[Begin Data records]
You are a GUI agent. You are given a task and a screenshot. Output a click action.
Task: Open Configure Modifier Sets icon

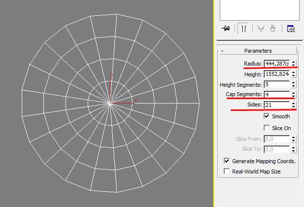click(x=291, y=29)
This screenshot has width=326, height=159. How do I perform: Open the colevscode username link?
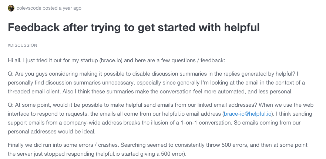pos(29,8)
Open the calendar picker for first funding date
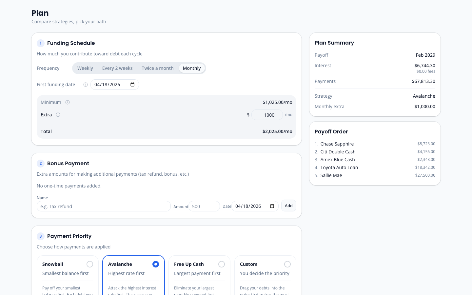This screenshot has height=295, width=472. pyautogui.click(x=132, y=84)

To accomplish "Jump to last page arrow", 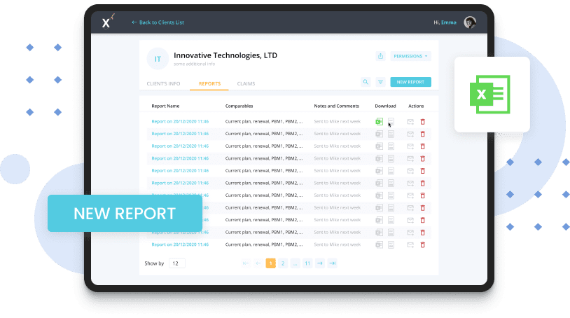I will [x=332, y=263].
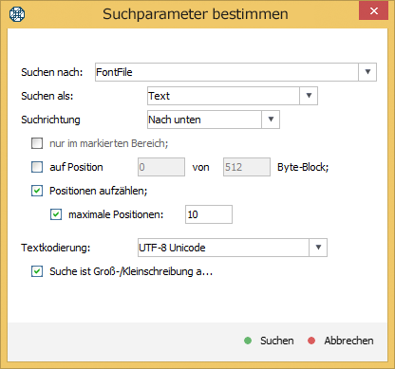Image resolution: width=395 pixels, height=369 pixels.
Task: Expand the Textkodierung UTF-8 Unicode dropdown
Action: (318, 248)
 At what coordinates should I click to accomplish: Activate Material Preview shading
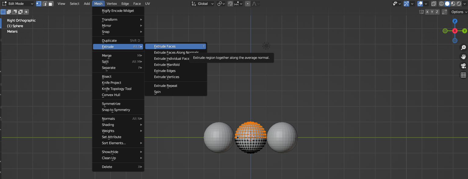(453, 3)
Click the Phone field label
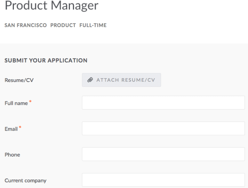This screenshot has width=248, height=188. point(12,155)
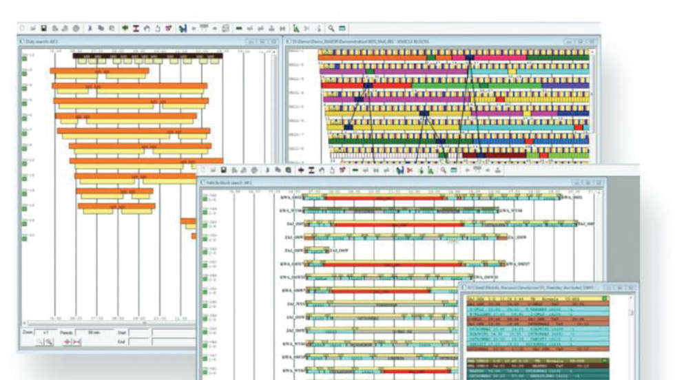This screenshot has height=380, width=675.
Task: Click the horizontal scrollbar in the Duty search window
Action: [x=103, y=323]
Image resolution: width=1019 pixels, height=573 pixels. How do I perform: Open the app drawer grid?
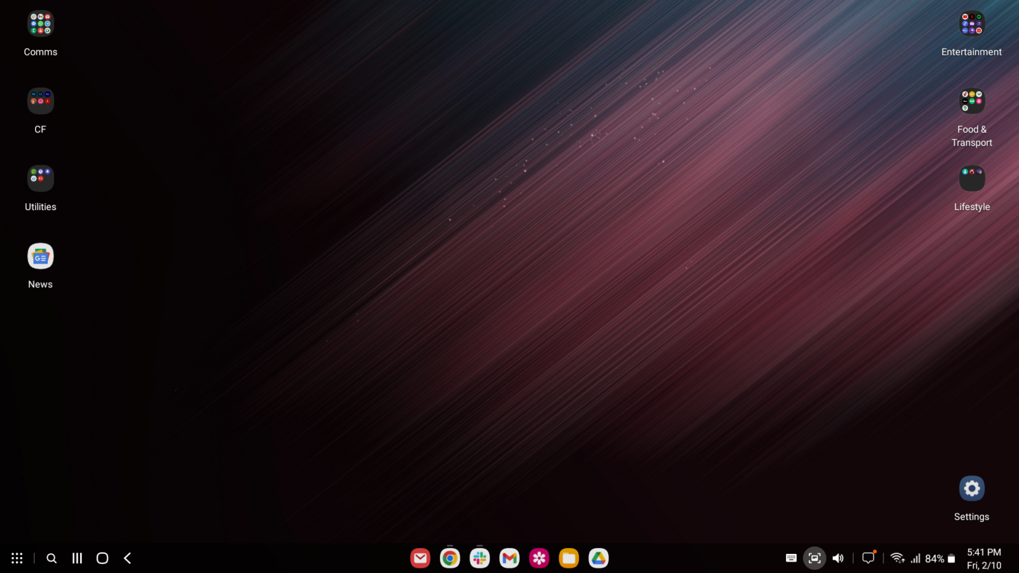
[End Data records]
- _Problem_
Express the items from the very beginning through the line containing "This screenshot has height=295, width=472.", inclusive, as a two-column CSV with the headers instruction and response. Give one row per item, put each value in a single quoted field with line breaks replaced by spaces, and leave the pictures out.

- _Response below_
instruction,response
"You are a GUI agent. You are given a task and a screenshot. Output a click action. Task: Open Configure Modifier Sets icon","click(x=291, y=29)"
"This screenshot has width=326, height=159. How do I perform: Open the colevscode username link?","pos(29,8)"
"Open the calendar picker for first funding date","This screenshot has height=295, width=472. pyautogui.click(x=132, y=84)"